Bill Cosby admits to giving victims sedatives

By Drum Digital
07 July 2015

Cosby, 77, made the admission during testimony in a civil case brought by a former Temple University employee.

Comedian Bill Cosby has admitted under oath to giving young women sedatives with the intention of having sex with them.

He used Quaaludes to numb his victim before he took advantage of her, this is according to court documents from a 2005 settlement with one of his accusers.

The comedian is accused for sexual assault by over 20 women who sought advice from the veteran.

Cosby, 77, made the admission during testimony in a civil case brought by a former Temple University employee, Andrea Constand, who alleged that Cosby tricked her into taking drugs before he sexually assaulted her, reports EWN.

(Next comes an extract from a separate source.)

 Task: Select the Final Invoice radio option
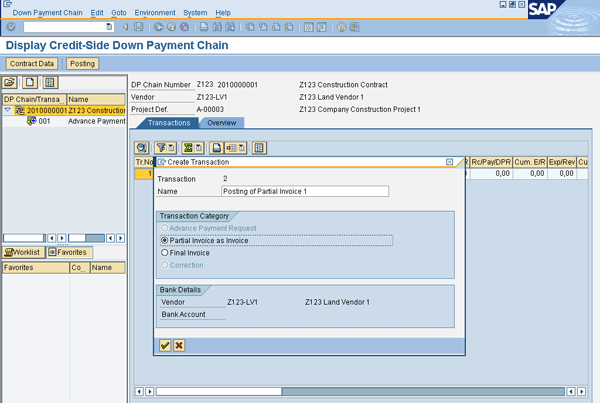[165, 253]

More than 40 women have admitted in the past year that  Cosby drugged and sexually assaulted them in incidents dating back decades, however his attorneys have denied the allegations.

And Cosby is suffering the consequences, because his TV shows have since been cancelled.

Cosby testified that in the 1970s he had obtained seven prescriptions for Quaaludes, the brand name for a sedative and muscle relaxant that was widely abused as a recreational drug in the 1970s.

“When you got the Quaaludes, was it in your mind that you were going to use these Quaaludes for young women that you wanted to have sex with?” Cosby was asked in the 2005 deposition.

“Yes,” he replied.

Asked whether he ever gave them to young women, his lawyers raised a lengthy series of objections.